Saved data entries:
◇ ◇ ◇ ◇ ◇ ◇ ◇
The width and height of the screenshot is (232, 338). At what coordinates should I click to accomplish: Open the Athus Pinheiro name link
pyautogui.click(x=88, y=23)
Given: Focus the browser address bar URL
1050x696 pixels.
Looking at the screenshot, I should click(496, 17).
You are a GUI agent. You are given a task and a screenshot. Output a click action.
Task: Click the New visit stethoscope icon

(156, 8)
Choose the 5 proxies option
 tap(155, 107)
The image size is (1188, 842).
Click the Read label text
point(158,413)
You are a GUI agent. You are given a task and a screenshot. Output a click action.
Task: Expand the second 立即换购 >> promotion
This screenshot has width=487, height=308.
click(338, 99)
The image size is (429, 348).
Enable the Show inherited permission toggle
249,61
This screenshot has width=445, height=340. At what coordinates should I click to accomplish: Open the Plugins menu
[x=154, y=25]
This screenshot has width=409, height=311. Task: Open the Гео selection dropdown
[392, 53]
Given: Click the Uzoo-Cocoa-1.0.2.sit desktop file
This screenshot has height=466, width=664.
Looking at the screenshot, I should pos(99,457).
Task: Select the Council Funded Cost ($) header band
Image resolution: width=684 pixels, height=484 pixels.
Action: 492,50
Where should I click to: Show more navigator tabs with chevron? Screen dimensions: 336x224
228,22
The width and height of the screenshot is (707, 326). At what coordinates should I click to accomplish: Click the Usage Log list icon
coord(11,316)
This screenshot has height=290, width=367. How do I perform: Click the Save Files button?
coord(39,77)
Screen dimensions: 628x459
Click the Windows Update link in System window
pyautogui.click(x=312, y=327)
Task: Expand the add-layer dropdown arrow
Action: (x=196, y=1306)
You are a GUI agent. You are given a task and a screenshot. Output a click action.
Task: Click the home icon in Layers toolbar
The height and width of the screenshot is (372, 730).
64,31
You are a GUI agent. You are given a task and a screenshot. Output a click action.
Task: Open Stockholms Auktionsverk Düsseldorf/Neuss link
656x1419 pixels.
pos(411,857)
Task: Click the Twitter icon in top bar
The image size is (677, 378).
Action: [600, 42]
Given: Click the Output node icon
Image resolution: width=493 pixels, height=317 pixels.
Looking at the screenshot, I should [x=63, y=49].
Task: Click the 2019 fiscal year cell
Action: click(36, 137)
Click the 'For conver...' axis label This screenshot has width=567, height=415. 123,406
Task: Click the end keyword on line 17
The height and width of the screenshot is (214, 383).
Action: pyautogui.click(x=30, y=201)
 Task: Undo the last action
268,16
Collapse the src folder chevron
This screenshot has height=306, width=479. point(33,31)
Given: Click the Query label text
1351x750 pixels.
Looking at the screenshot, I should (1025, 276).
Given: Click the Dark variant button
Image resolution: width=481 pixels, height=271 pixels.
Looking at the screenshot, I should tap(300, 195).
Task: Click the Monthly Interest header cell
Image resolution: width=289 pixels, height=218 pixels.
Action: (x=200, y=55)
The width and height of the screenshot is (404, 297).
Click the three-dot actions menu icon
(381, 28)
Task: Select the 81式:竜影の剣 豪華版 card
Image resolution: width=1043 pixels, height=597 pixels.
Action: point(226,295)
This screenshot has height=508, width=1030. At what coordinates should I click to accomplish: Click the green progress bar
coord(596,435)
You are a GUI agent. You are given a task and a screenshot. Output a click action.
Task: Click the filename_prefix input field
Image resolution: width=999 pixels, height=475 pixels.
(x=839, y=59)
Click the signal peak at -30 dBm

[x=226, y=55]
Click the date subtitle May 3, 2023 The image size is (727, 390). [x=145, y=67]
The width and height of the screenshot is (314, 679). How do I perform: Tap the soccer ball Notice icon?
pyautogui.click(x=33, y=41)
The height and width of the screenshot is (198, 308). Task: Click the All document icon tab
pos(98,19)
◇ ◇ ◇ ◇ ◇ ◇ ◇
EXERCISE PROMPT:
Show every line of the records above that contains the word "header".

EXPECTED OUTPUT:
Task: Select the Council Funded Cost ($) header band
Task: Click the Monthly Interest header cell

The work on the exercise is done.